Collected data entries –

===============

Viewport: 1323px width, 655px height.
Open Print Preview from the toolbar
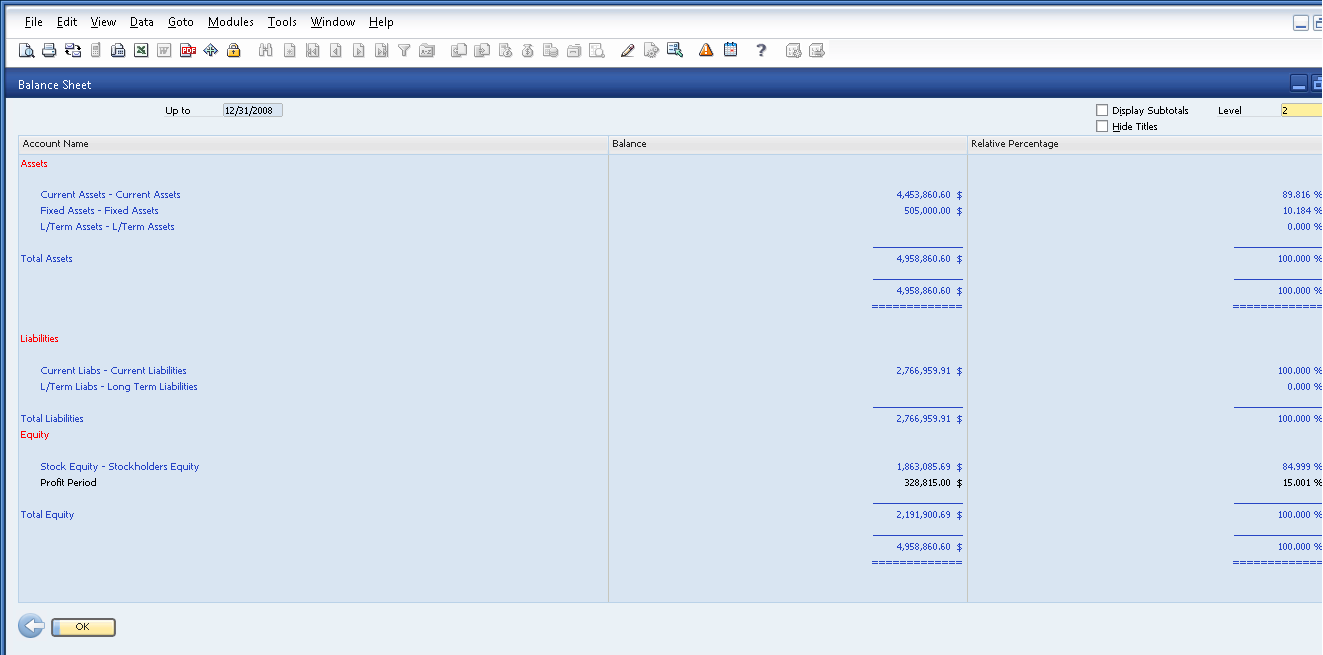coord(27,49)
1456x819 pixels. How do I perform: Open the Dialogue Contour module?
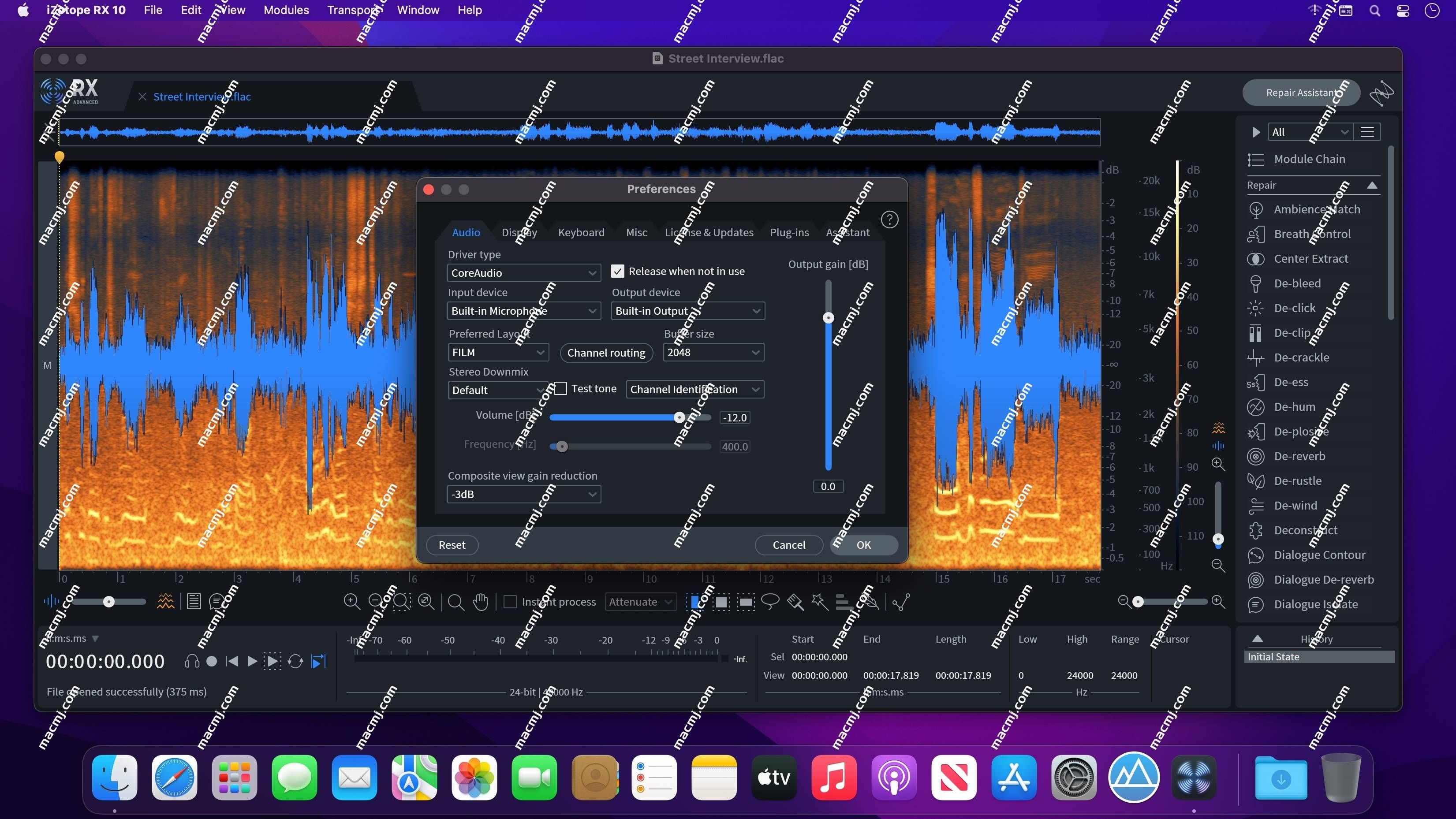click(1319, 554)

===============

TASK REQUIREMENTS –
Reproduce word for word the lines from the line with "Open Print Preview from the toolbar" to the end of the entries above, both included, but leave the pictures out.

EXERCISE SOLUTION –
Open Print Preview from the toolbar
coord(27,49)
1456x819 pixels. How do I perform: Open the Dialogue Contour module?
click(1319, 554)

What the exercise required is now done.